Many people believe that having a litter of puppies will make their dog a better pet and improve her personality. The truth is, a mother becomes highly protective of her litter and you might notice behavior changes when presented to strangers or children. In addition, spaying a young dog before she has puppies helps prevent mammary cancer and a uterine infection called pyometra.
Many people think that because their dog is a purebred, they will make a lot of money from the puppies. Unfortunately, this is not true. There are many expenses involved in breeding if you do it right. These include genetic screenings, the cost of a high-quality stud dog, prenatal veterinary exams and vitamins and possible complications during and shortly after delivery. You must also figure in the cost of puppy vaccines and wormers as well as puppy food.

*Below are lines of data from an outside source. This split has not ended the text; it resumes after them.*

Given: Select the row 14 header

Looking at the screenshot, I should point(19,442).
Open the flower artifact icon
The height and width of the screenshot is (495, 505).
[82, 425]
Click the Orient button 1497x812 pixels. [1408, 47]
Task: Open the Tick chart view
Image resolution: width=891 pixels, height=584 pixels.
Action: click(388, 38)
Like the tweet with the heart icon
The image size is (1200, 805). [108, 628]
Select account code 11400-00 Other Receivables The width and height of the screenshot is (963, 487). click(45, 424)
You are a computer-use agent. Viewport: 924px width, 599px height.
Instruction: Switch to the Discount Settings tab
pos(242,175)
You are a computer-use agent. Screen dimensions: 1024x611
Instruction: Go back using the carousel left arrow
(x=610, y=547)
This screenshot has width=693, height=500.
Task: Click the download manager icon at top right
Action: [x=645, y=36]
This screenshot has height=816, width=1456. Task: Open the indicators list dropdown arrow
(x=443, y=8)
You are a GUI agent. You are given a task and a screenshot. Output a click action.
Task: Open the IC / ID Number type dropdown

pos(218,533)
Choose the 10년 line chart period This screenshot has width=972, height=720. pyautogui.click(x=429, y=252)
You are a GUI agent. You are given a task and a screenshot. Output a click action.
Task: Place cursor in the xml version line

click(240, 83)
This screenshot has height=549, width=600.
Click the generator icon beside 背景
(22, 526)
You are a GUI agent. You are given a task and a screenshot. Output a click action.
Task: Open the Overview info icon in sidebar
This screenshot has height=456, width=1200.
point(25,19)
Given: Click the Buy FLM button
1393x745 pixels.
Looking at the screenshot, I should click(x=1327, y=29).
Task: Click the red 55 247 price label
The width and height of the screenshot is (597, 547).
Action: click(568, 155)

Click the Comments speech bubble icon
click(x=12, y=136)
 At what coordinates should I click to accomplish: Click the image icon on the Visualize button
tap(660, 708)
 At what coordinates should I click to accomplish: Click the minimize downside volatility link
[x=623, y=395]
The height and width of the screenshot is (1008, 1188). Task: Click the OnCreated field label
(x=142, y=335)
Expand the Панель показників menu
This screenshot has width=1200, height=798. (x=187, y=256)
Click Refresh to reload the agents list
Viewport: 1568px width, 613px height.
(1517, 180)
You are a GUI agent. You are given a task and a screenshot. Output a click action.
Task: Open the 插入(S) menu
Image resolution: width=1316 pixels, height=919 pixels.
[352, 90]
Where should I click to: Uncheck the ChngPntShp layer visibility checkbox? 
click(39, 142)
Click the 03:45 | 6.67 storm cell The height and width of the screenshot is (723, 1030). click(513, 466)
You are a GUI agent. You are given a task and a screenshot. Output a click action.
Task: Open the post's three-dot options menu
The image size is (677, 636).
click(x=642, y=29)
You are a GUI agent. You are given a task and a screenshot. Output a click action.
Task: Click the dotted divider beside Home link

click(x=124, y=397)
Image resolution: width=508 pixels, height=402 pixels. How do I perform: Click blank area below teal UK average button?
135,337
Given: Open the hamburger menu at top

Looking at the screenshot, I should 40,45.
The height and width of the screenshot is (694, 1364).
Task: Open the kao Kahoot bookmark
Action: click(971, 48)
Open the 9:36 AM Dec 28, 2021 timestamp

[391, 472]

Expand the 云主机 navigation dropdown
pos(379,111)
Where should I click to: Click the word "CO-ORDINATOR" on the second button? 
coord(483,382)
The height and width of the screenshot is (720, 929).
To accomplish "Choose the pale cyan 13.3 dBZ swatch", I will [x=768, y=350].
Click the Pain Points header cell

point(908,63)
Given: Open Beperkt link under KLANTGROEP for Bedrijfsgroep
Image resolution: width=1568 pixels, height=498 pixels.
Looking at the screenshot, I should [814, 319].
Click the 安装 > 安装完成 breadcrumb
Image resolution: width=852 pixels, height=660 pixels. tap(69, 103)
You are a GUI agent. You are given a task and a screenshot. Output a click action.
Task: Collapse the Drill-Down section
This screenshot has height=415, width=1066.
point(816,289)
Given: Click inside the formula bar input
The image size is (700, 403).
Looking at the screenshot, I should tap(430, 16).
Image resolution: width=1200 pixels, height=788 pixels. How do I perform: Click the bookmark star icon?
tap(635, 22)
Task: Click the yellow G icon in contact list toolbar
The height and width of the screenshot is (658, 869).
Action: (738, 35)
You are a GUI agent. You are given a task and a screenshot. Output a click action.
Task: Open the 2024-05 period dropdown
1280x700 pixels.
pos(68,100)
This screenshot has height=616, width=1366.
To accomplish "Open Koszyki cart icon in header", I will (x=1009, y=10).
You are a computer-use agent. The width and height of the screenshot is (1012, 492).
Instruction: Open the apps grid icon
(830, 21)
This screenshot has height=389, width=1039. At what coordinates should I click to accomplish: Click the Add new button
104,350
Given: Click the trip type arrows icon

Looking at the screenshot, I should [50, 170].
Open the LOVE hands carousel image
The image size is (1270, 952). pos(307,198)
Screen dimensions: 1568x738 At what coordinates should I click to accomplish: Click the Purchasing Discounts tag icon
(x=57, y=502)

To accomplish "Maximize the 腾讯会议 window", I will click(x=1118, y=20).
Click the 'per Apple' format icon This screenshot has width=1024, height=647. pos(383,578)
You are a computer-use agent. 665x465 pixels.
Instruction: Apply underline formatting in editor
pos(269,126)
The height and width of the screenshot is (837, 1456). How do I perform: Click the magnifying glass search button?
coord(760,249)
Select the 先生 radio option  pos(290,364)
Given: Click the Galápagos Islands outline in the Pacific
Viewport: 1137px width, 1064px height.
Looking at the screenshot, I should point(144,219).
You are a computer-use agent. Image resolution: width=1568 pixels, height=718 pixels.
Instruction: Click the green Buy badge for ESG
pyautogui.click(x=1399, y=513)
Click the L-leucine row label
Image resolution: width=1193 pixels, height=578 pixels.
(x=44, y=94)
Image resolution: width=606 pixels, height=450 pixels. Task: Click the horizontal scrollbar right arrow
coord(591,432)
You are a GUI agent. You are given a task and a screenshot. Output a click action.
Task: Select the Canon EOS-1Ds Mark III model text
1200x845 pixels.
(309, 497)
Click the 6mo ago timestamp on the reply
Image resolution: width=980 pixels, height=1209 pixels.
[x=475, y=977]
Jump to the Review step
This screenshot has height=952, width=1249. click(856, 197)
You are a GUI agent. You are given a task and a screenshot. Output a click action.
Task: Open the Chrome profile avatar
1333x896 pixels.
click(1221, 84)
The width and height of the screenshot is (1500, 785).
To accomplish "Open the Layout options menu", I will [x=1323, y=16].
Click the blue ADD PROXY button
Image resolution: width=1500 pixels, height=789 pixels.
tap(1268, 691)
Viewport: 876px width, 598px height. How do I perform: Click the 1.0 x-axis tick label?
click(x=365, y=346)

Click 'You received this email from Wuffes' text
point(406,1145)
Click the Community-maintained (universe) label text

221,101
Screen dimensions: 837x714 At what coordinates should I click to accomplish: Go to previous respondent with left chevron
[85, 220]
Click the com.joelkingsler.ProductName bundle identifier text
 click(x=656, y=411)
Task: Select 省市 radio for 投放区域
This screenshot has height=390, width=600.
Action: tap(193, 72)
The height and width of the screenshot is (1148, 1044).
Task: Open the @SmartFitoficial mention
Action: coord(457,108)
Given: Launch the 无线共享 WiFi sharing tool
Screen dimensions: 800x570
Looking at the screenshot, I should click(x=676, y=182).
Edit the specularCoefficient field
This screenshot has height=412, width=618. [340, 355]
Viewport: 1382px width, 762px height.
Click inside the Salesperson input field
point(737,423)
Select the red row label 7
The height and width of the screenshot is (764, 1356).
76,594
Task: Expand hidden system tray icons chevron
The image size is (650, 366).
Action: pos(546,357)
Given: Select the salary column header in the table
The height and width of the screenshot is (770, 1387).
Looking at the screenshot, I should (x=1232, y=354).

Owners of registered dogs tend to think that they have a better reason for breeding because their dog is registered. “Registered” simply means that your dog’s parents are both registered with the American Kennel Club. This does not mean that they are automatically good breeding candidates. They might still have genetic problems and might not represent the best characteristics of their breed.
Prior to Breeding
Once you have made the decision to breed your dog, there are several steps you must take before the actual breeding. Ensure that your dog has the proper tests specific for her breed to rule out any possible genetic problems. Both the male and female should be tested for brucellosis, a sexually transmitted disease. Be selective in your use of a stud. Research pedigrees and choose a dog that complements your dog’s strengths.
Successful breeding is really about successful timing. Your dog's heat cycle usually occurs the first time between 6 and 9 months of age; large breed dogs are usually 12 to 18 months old. Do not attempt to breed until your dog is fully mature. The heat cycle, or estrus, lasts about three weeks. It is sometimes difficult to determine the exact day the cycle begins, but you will usually notice her vulva beginning to swell and she may lick herself more than usual. Within a couple of days, you will begin to notice a bloody discharge; however, in small doses, this may not be noticeable. Sometime between the ninth and 12th day, this discharge will become slightly lighter in color. This is when she is fertile and will be willing to accept a male dog. When you introduce the male, he will be very excited and will mount the female. It is important for successful breeding that the dogs form a “tie.” A tie occurs when the glands in the penis expand and the vulva contracts joining the two together. This is when the sperm is delivered to the eggs and will last about 15 to 30 minutes. If this breeding was successful, you will have puppies in about 63 days.